For a full overview on Authentication, refer to the official Kubernetes docs on Authentication and Authorization

For users, ideally you use an Identity provider for Kubernetes (OpenID Connect).

If you are on GKE / ACS you integrate with respective Identity and Access Management frameworks

If you self-host kubernetes (which is the case when you use kops), you may use coreos/dex to integrate with LDAP / OAuth2 identity providers - a good reference is this detailed 2 part SSO for Kubernetes article.

kops (1.10+) now has built-in authentication support which eases the integration with AWS IAM as identity provider if you're on AWS.

for Dex there are a few open source cli clients as follows:

If you are looking for a quick and easy (not most secure and easy to manage in the long run) way to get started, you may abuse serviceaccounts - with 2 options for specialised Policies to control access. (see below)

NOTE since 1.6 Role Based Access Control is strongly recommended! this answer does not cover RBAC setup

EDIT: Great, but outdated (2017-2018), guide by Bitnami on User setup with RBAC is also available.

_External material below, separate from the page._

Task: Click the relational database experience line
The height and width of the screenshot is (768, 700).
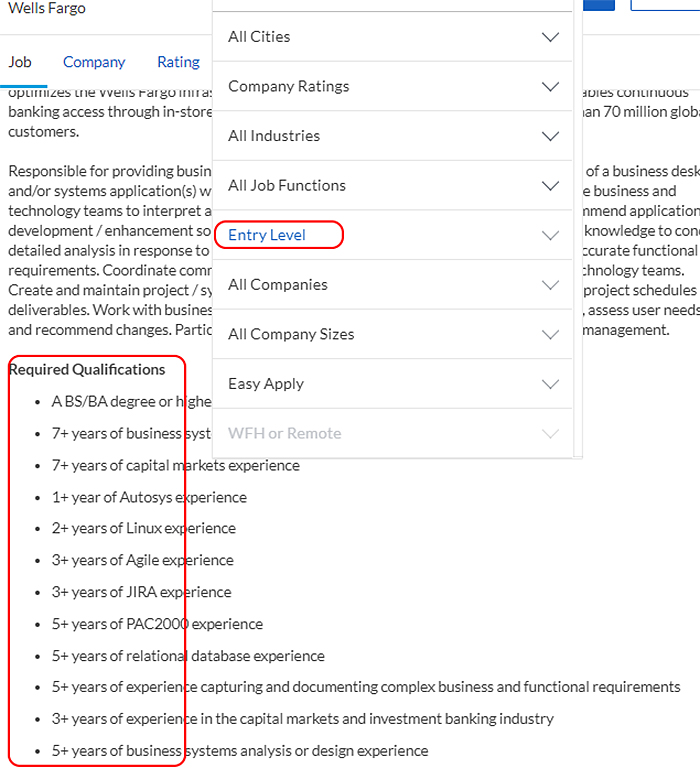Action: 188,656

Steps to enable service account access are (depending on if your cluster configuration includes RBAC or ABAC policies, these accounts may have full Admin rights!):

EDIT: Here is a bash script to automate Service Account creation - see below steps

  1. Create service account for user Alice

    kubectl create sa alice
    
  2. Get related secret

    secret=$(kubectl get sa alice -o json | jq -r .secrets[].name)
    
  3. Get ca.crt from secret (using OSX base64 with -D flag for decode)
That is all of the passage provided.